The debacle, which began last year, reached its peak in April this year, with Vodacom"s abrupt and failed attempt to take over Econet Wireless International"s (EWI) stake in Econet Wireless Nigeria (EWN), a move which would have positioned Vodacom as Nigeria"s leading mobile network operator against rival MTN.
On the day that Vodacom announced its five-year management agreement with EWN, officially changing the name from EWN to Vee Networks, a joke went around the industry that the announcement was an April Fool"s joke. Two months later, Vodacom withdrew from Nigeria.
Up until then, Vodacom"s entrance and subsequent exit from Nigeria was perceived as a miscalculation, but the unexpected firing of Andrew Mthembu, its deputy CEO, and the resignations of strategic director, Robert Parsley, and Willem Swart, raised several questions that Vodacom still has to answer.
In the meantime, as Vodacom"s share price wallowed in the uncertainty, as opposed to the continual rise in MTN"s profits, many believed it was only a matter of time before Vodacom would have to give up its title of "biggest" mobile network provider in Africa. This became one of the most confusing industry events of 2004.
Time line of events
2001 - February
- The Nigerian government announces a bid invitation for mobile network licences, Strive Masiyiwa, CEO of Econet Wireless International (EWI) and founder of Econet Wireless Nigeria (EWN), is granted the licence.

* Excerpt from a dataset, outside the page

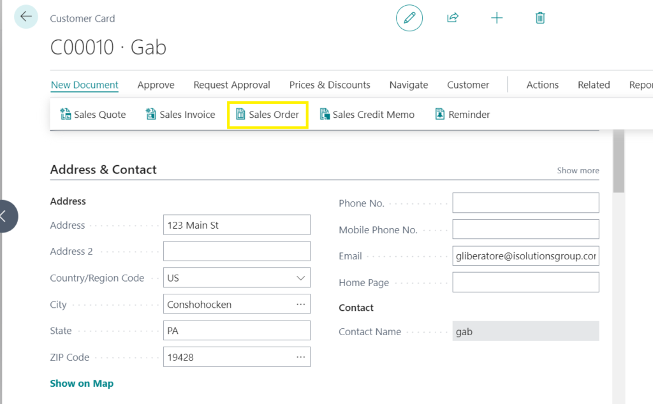653x404 pixels.
Task: Create a new Reminder document
Action: click(x=462, y=115)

- EWI invites Nigerian and UK investors in the cellular company, leaving it with a 5 percent share. EWN is formed, with EWI setting up the network.
2003 - April
- EWN is in desperate need of funds. Its board members meet with EWI, and a decision is taken that EWI will buy 40m new shares at 3,75 per share for a total cost of R150m. This would be worth up to 33 percent of EWN.
- All agree to the proposal except for director Jonathan Long.
- A few weeks later a letter is sent by Alan Knott-Craig, CEO of Vodacom, to Bart Dorrestein, a director of EWN, soliciting a shift in EWN"s voting decision in favor of Vodacom, and the cancellation of the previous agreement between EWI and EWN. Masiyiwa is told by one of the shareholders that: "Vodacom is like a Rolls Royce, and you are like a VW beetle".
- EWN indicates to EWI its intentions to consider Vodacom"s offer to invest in the company, despite the agreement that gave EWI pre-emptive rights to buy any shares of EWN that became available.
- EWI approaches Andrew Mthembu, Vodacom"s deputy CEO, and warns him of several experiences of attempted bribery and cases of corruption in Nigeria. Mthembu claims to have no knowledge of this, and requests a copy of the agreement.
- Vodacom goes ahead with its pursuit of the move, this time its offer is allegedly "unmistakably similar to EWI"s proposal".
- EWI lodges legal action through the Nigerian Federal High Court against Vodacom for inducing "breach of contract".
- EWI takes the complaint to UN Commission on International Trade Law. Vodacom proceeds with its plan.
- EWN appeals for the arbitration process to stop. Appeal is rejected.
- EWI submits claim for US$1,8bn for damages against Vodacom in Nigerian High Court.
- First case hearing takes place at Nigerian High Court in Lagos.
2004 - January
- Vodacom announces a change in strategy. Telkom"s executive for investor relations, Belinda Williams, announces that Vodacom will no longer pursue its old structure, due to certain issues affecting its US shareholders. Vodacom"s strategy becomes that of starting a completely new company, to be known as Vee Networks, by asset-stripping EWN to form Vee Networks.
- Arbitrators named for EWI/Vodacom case.
- EWI seeks urgent interdict to prevent asset-stripping.
- Vodacom announces that it has sealed the deal and announces a five-year management agreement, officially changing the name from EWN to Vee Networks.
- Dispute over evidence leads to postponement of injunction hearing.
- EWN disregards injunction and rebrands.
- Vodacom withdraws from EWN, Mthembu is fired, Willem Swart resigns and joins Vee Networks; and strategic director Robert Parsley resigns.
- VEE Networks changes name to Vmobile.
- Vmobile directors charged with corruption with regards to an investigation of Vodacom"s withdrawal from Vmobile.